● Your goal: Which rows must be copied? Copy out, with no changes, the rows from the one with "Given: Zoom out the document" to the one with "Click G.3 number", and only those.

● Provided information:

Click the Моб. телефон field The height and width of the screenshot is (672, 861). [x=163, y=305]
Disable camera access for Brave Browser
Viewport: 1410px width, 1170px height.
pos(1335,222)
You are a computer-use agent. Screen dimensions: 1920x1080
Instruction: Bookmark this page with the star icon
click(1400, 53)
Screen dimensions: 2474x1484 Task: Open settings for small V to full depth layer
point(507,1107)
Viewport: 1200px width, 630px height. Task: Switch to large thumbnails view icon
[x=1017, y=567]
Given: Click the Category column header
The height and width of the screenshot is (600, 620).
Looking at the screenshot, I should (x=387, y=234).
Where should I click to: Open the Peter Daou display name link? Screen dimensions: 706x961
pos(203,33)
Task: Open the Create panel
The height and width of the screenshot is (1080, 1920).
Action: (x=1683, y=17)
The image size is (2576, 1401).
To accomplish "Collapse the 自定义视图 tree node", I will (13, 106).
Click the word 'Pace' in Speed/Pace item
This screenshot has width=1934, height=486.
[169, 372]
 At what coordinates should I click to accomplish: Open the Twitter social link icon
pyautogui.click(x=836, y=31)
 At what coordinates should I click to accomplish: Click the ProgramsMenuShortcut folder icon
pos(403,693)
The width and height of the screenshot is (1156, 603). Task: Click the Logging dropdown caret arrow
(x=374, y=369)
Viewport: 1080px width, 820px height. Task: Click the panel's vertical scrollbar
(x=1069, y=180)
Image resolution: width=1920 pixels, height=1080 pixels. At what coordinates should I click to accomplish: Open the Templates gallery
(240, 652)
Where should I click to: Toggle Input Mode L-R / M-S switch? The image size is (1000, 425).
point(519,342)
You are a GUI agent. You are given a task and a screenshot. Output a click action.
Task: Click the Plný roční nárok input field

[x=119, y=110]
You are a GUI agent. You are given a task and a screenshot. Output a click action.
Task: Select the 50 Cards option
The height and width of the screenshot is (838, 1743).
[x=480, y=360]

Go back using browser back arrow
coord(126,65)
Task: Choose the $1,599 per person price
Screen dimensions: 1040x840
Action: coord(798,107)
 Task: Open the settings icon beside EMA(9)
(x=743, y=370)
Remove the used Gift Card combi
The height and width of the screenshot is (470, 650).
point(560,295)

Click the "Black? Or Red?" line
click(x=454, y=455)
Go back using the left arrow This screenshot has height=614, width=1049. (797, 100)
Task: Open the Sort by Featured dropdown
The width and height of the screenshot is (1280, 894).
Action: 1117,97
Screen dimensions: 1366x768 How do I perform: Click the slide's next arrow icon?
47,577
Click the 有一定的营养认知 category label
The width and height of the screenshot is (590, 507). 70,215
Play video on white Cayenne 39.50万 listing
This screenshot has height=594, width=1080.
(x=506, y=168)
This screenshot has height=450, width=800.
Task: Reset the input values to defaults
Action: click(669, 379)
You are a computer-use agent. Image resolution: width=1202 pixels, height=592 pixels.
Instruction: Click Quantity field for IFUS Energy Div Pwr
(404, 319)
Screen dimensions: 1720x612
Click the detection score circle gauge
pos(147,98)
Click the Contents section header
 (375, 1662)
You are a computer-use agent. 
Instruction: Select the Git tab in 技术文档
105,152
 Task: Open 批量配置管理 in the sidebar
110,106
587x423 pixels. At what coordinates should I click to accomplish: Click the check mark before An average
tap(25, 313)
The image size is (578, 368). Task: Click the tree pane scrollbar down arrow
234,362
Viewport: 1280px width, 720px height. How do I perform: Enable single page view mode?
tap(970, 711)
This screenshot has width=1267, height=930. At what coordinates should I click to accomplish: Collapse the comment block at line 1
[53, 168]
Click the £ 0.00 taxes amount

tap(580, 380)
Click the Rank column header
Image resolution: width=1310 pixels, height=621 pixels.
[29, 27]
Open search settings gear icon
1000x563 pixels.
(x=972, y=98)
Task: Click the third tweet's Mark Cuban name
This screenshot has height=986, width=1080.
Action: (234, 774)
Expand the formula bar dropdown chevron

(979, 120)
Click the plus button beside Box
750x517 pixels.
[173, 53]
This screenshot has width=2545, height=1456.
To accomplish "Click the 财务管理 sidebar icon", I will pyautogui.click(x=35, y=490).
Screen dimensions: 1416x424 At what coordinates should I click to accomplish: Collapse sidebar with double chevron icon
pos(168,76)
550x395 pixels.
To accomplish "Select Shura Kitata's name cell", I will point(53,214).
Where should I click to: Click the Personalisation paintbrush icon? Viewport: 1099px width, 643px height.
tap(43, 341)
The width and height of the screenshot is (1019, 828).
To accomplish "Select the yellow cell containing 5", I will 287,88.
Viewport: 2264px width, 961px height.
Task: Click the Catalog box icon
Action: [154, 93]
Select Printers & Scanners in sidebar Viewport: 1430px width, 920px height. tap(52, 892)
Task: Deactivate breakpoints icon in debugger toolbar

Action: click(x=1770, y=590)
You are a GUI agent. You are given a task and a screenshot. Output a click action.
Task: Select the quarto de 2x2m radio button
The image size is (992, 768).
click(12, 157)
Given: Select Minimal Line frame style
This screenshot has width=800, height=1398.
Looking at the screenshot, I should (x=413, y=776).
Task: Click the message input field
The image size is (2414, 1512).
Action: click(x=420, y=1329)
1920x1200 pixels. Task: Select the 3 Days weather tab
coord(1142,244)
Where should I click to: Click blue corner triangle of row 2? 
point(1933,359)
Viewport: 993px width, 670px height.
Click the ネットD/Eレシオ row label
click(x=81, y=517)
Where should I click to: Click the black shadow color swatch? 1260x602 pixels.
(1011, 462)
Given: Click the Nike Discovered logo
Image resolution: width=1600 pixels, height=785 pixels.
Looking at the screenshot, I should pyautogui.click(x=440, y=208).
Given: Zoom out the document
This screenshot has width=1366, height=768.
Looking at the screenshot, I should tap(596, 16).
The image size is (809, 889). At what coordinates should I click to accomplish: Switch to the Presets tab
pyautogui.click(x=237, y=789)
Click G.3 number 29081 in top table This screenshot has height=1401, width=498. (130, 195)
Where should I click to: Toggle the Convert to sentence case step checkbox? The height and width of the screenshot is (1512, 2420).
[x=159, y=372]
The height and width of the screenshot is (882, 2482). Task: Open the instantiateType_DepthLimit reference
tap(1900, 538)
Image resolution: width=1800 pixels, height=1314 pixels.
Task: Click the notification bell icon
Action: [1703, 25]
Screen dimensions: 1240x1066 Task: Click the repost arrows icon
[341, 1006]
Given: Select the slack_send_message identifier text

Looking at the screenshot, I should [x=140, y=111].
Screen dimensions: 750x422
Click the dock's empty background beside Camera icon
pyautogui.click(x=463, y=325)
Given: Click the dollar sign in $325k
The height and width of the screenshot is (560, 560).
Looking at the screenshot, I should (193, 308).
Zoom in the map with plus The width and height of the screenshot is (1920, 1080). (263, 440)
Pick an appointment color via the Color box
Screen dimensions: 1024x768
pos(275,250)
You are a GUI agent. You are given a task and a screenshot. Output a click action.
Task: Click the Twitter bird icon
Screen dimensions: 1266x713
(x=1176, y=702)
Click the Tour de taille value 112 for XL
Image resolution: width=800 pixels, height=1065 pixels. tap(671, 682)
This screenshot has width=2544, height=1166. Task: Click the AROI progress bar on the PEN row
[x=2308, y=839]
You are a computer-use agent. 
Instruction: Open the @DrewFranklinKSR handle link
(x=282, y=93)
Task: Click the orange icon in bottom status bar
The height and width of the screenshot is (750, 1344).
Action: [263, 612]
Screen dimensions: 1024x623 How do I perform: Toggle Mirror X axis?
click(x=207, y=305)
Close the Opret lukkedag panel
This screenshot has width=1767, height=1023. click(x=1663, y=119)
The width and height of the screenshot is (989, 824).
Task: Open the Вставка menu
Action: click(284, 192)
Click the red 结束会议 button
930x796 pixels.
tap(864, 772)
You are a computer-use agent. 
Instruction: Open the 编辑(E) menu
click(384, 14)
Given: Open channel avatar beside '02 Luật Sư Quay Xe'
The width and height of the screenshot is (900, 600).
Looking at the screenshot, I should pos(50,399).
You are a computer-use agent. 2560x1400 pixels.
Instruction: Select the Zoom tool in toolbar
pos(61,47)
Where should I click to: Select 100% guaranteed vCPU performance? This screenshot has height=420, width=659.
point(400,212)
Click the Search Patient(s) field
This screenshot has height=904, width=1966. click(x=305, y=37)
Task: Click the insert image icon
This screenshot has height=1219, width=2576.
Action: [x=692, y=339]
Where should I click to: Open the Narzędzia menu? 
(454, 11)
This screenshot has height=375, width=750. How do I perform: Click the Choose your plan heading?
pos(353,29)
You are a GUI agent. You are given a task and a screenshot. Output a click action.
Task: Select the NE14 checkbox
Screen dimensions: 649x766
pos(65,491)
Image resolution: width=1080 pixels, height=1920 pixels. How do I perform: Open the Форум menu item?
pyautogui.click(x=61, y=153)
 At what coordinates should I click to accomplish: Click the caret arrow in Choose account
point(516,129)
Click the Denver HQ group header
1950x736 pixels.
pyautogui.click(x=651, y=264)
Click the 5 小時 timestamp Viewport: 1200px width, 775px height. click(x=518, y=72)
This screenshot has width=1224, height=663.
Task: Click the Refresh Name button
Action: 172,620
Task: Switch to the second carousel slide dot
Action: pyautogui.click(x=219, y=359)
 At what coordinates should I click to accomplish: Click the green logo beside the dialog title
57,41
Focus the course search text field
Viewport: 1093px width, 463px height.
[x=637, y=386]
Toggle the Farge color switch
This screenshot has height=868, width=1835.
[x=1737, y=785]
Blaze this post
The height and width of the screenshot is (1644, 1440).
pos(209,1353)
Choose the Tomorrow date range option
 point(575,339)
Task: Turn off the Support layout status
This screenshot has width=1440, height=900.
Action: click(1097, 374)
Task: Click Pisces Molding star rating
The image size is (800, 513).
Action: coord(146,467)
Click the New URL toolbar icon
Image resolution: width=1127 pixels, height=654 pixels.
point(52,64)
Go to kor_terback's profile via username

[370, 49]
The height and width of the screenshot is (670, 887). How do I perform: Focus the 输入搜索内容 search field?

● The output:
Given: Zoom out the document
This screenshot has width=1366, height=768.
Looking at the screenshot, I should tap(596, 16).
The image size is (809, 889). At what coordinates should I click to accomplish: Switch to the Presets tab
pyautogui.click(x=237, y=789)
Click G.3 number 29081 in top table This screenshot has height=1401, width=498. (130, 195)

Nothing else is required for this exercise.